**Work order:**
Write out every entry exactly as it appears, omitting the pictures.

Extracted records
##############################
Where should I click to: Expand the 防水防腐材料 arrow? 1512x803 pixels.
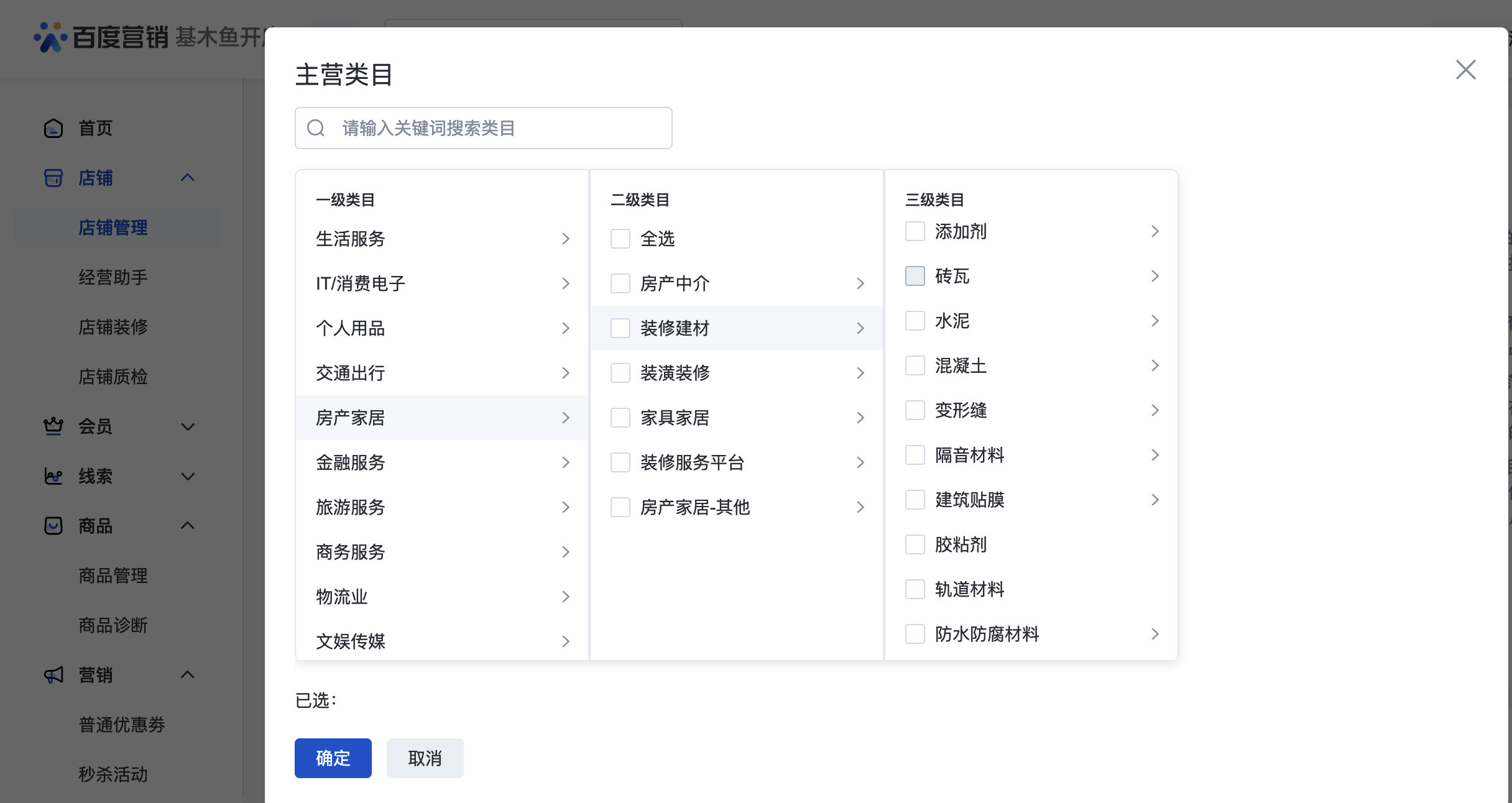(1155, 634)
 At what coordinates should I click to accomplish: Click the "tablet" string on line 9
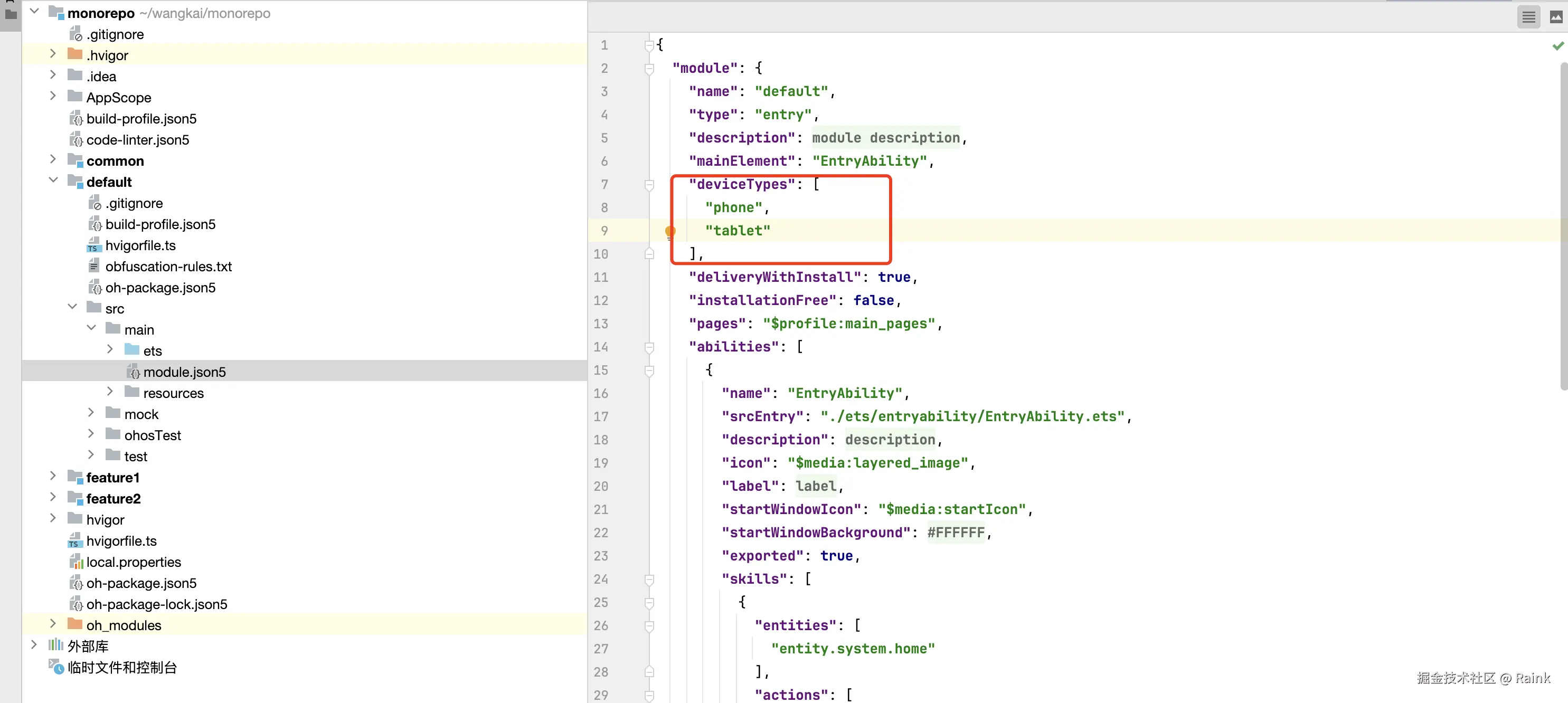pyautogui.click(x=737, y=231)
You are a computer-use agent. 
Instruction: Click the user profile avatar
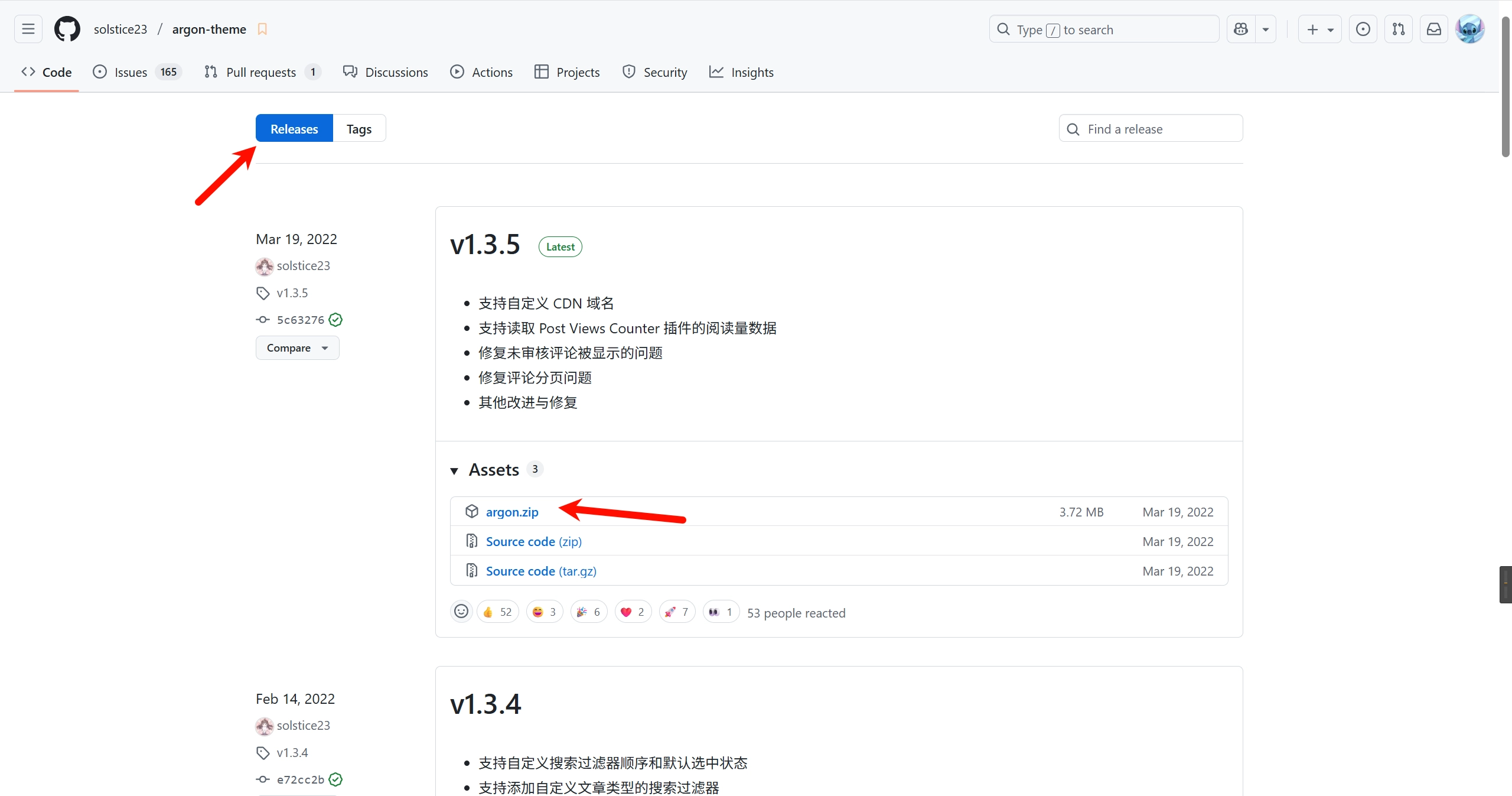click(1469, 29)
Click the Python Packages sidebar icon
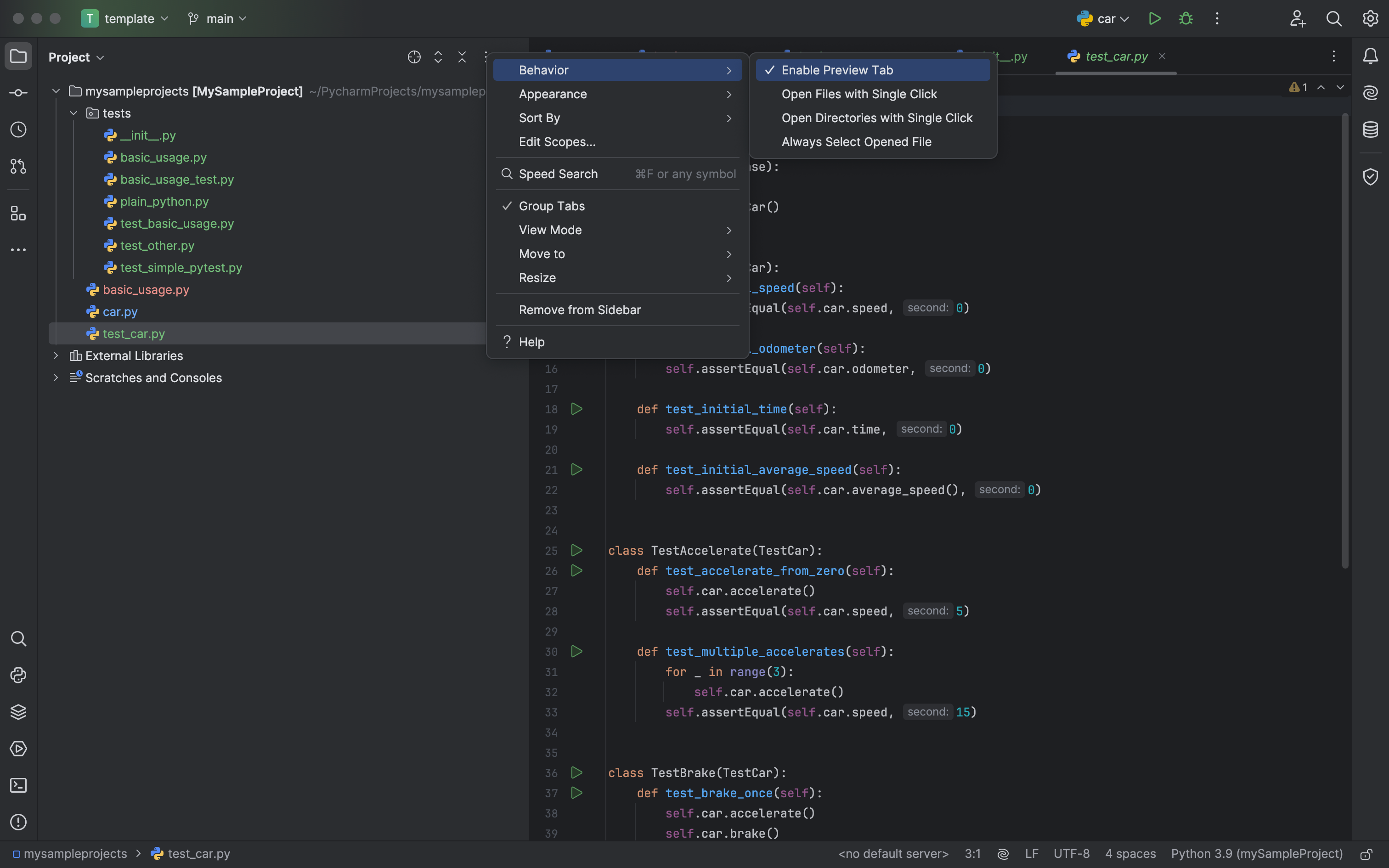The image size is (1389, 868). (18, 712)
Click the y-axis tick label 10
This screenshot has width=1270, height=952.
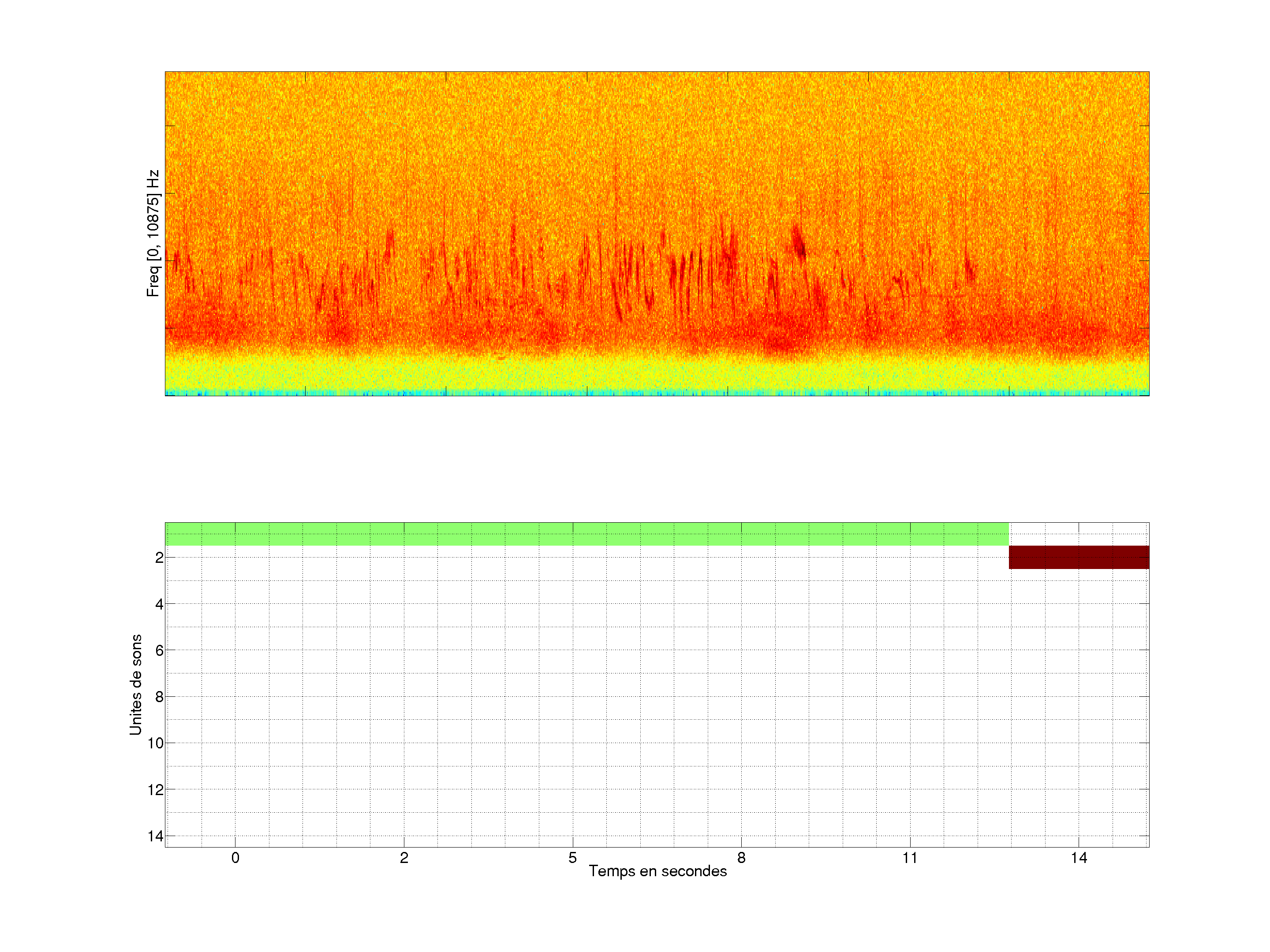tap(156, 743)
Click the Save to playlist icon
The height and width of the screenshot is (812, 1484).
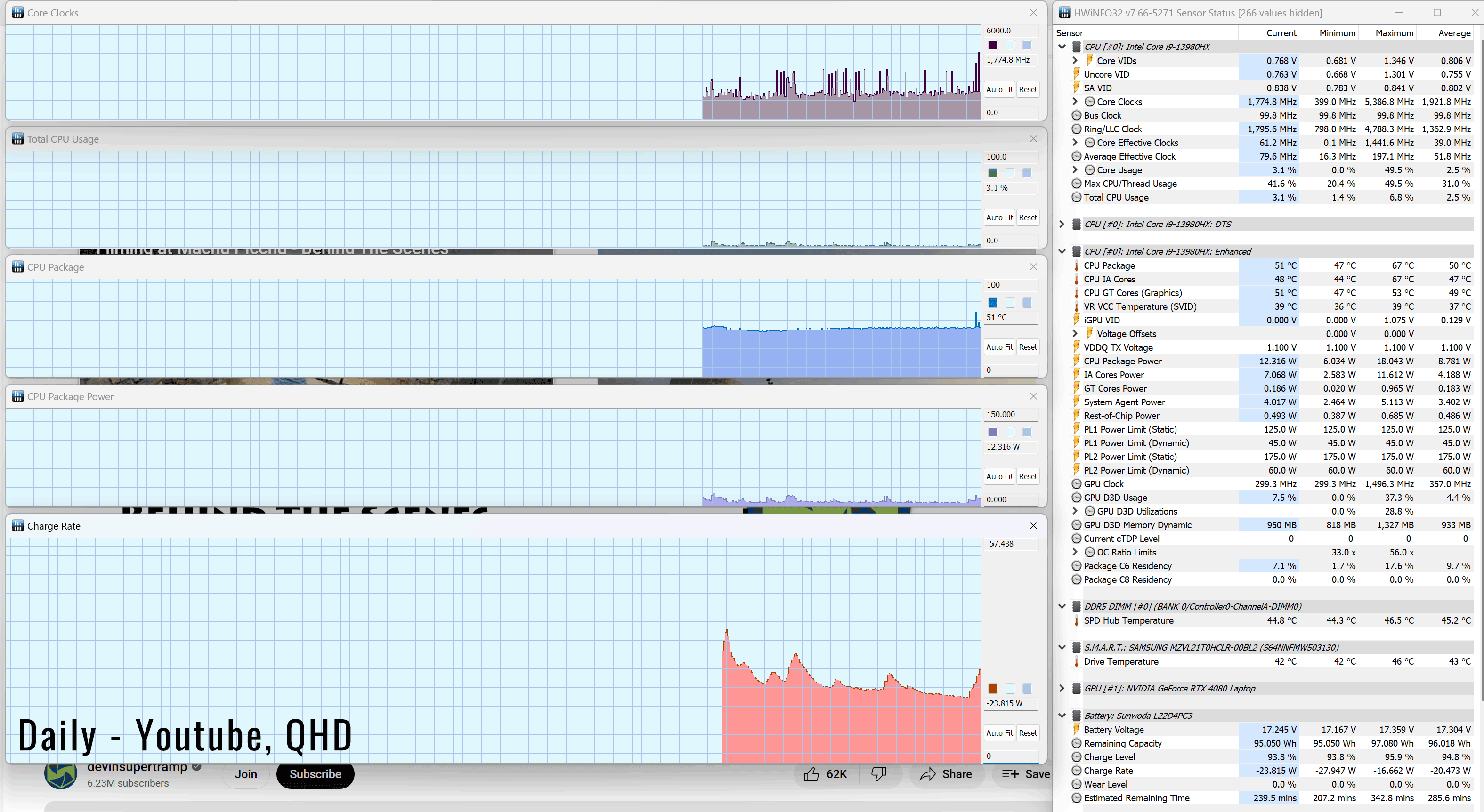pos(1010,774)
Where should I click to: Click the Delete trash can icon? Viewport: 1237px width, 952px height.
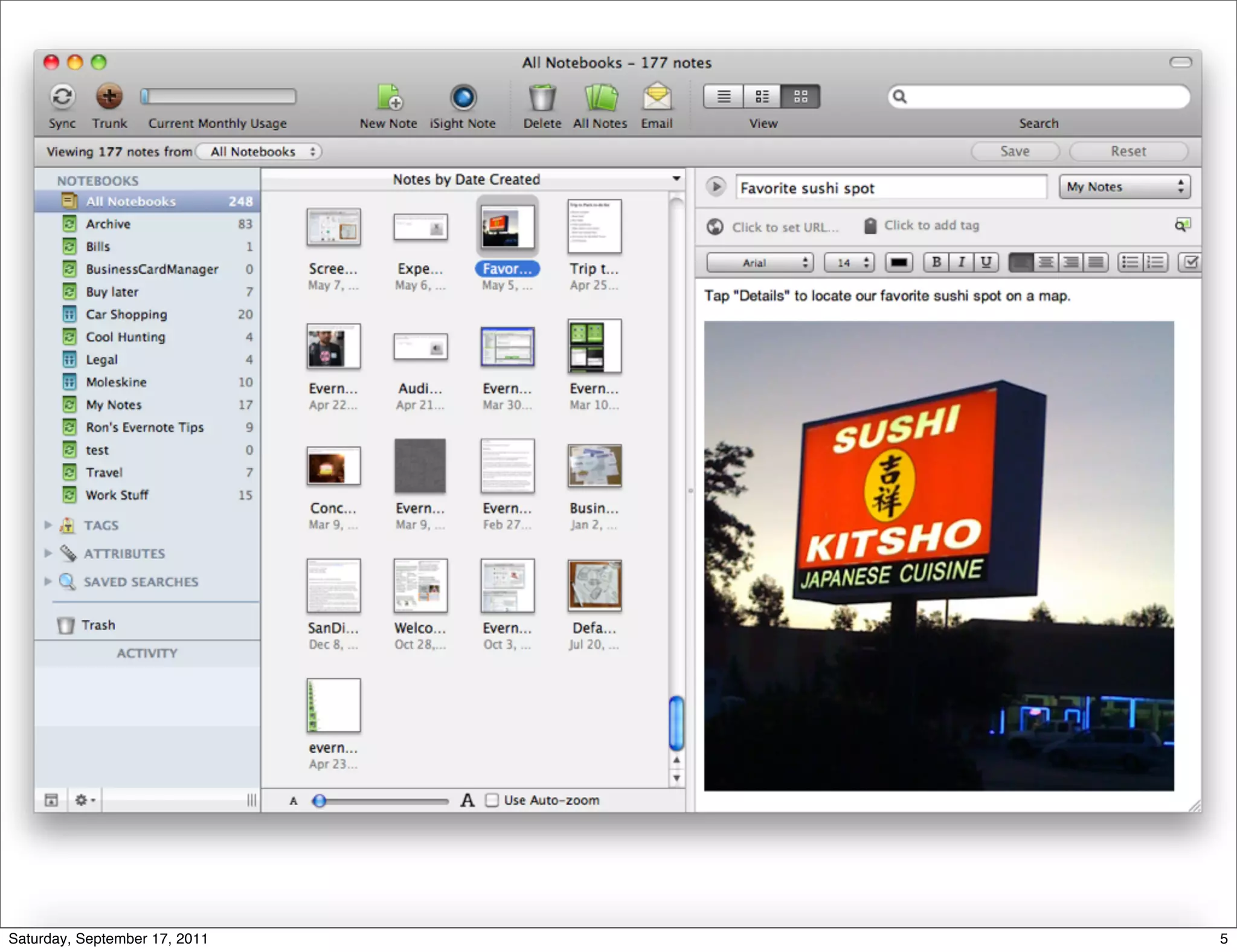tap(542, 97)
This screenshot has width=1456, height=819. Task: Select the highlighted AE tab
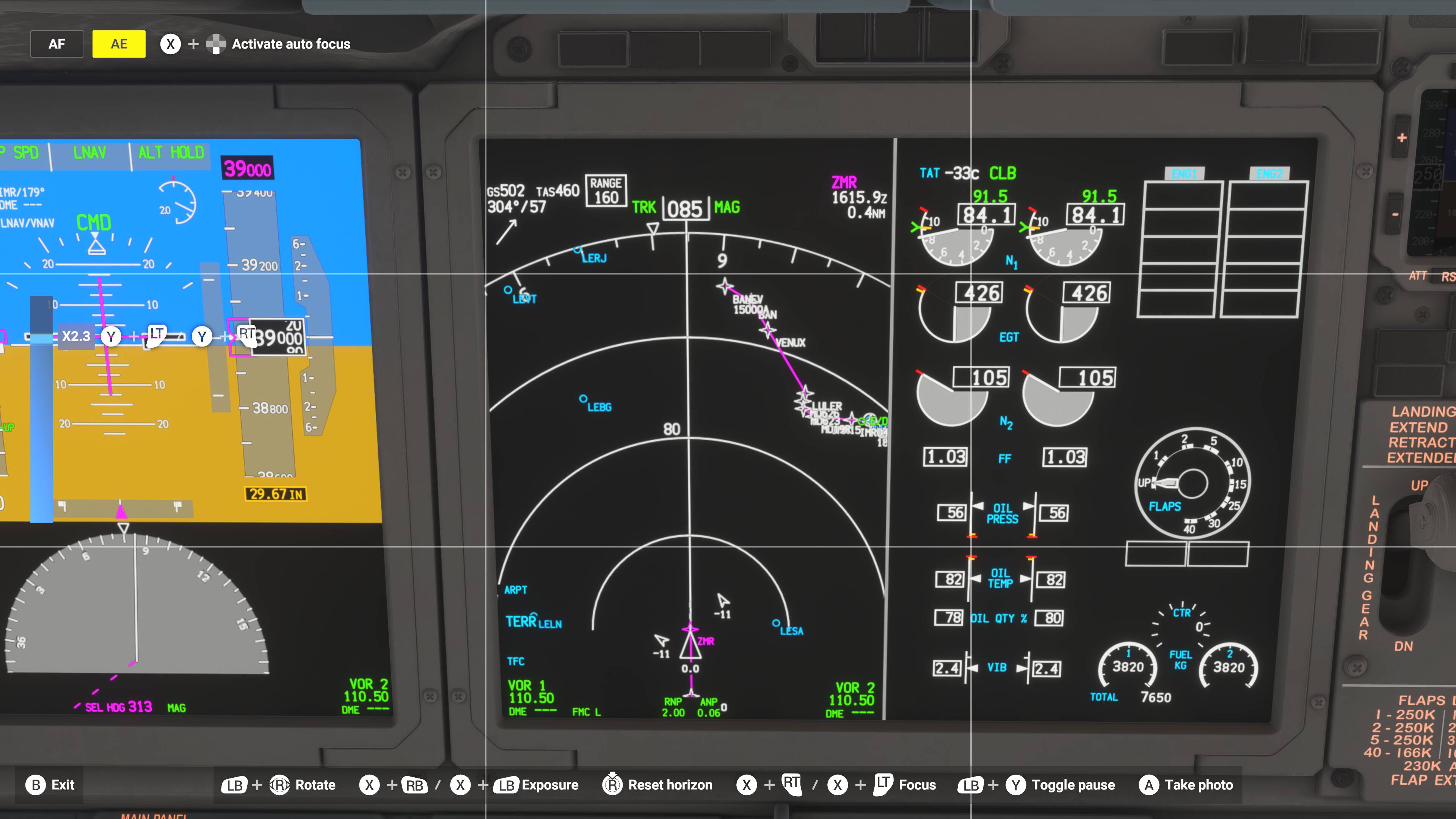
##############################
**Response for this exercise:**
Where should I click to: Expand the 防水防腐材料 arrow? 1512x803 pixels.
(1155, 634)
 At what coordinates should I click to accomplish: Click the "tablet" string on line 9
pyautogui.click(x=737, y=231)
You are a computer-use agent. 
Instruction: Click the user profile avatar
click(1469, 29)
Click the Python Packages sidebar icon
The image size is (1389, 868). (18, 712)
Click the y-axis tick label 10
This screenshot has width=1270, height=952.
tap(156, 743)
Click the Save to playlist icon
The height and width of the screenshot is (812, 1484).
pos(1010,774)
Where should I click to: Click the Delete trash can icon? Viewport: 1237px width, 952px height.
tap(542, 97)
This screenshot has width=1456, height=819. Task: Select the highlighted AE tab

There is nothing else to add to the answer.